Der Vorsitzende Richter Dr. Sebastian Pfotenhauer begründete das Urteil zunächst damit, dass dem Angeklagten die Umstände des Teiches bestens bekannt waren und man auch ohne das Versicherungsschreiben von einer „Verkehrssicherheitspflichtverletzung“ ausgehen müsse: „Sie hätten eingreifen müssen, weil Sie als Bürgermeister dafür verantwortlich sind, dass in den Liegenschaften der Gemeinde niemand zu Schaden kommt.“ Das sei auch nicht damit wegzudiskutieren, dass am Teich noch nie etwas passiert ist. Das Schreiben der Versicherung habe dann deutlich vermittelt: Das ist gefährlich, da muss man was machen. Es sei einfach nicht klar, was da noch hätte kommen sollen.

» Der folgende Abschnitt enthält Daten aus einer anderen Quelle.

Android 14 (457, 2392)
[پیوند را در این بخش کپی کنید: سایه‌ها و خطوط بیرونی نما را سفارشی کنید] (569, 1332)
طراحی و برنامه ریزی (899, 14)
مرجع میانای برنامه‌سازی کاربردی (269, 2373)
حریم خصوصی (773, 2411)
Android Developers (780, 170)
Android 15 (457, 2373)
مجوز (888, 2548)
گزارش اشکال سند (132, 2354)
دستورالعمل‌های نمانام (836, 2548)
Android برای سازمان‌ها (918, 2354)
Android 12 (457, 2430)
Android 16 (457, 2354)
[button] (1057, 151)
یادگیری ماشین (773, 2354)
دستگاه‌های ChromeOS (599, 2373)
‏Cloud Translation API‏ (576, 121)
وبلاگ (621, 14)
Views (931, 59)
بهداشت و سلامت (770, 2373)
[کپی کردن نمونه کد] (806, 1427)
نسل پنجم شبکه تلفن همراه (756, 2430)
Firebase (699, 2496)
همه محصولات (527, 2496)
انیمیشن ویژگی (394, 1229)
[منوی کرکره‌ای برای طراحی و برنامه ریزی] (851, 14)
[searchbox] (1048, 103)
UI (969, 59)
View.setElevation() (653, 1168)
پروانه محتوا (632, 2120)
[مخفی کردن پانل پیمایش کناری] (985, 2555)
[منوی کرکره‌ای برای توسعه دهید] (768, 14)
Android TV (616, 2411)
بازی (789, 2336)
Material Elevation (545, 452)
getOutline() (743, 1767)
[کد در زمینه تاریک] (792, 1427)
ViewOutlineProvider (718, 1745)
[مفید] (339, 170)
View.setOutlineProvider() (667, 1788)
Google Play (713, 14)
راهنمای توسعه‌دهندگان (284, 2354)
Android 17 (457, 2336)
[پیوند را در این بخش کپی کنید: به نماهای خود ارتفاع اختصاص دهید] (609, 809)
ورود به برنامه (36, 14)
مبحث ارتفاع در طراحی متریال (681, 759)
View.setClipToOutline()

In Anwesenheit vieler Zuschauer machte der Richter weiter klar, dass der Teich einfach kein natürliches Gewässer sei. Man müsse durch das Urteil nicht die Schwalm, die Lahn oder die Eder einzäunen. Es sei ein menschengemachter Teich, der für Kinder und Nichtschwimmer gerade am Westufer gefährlich ist.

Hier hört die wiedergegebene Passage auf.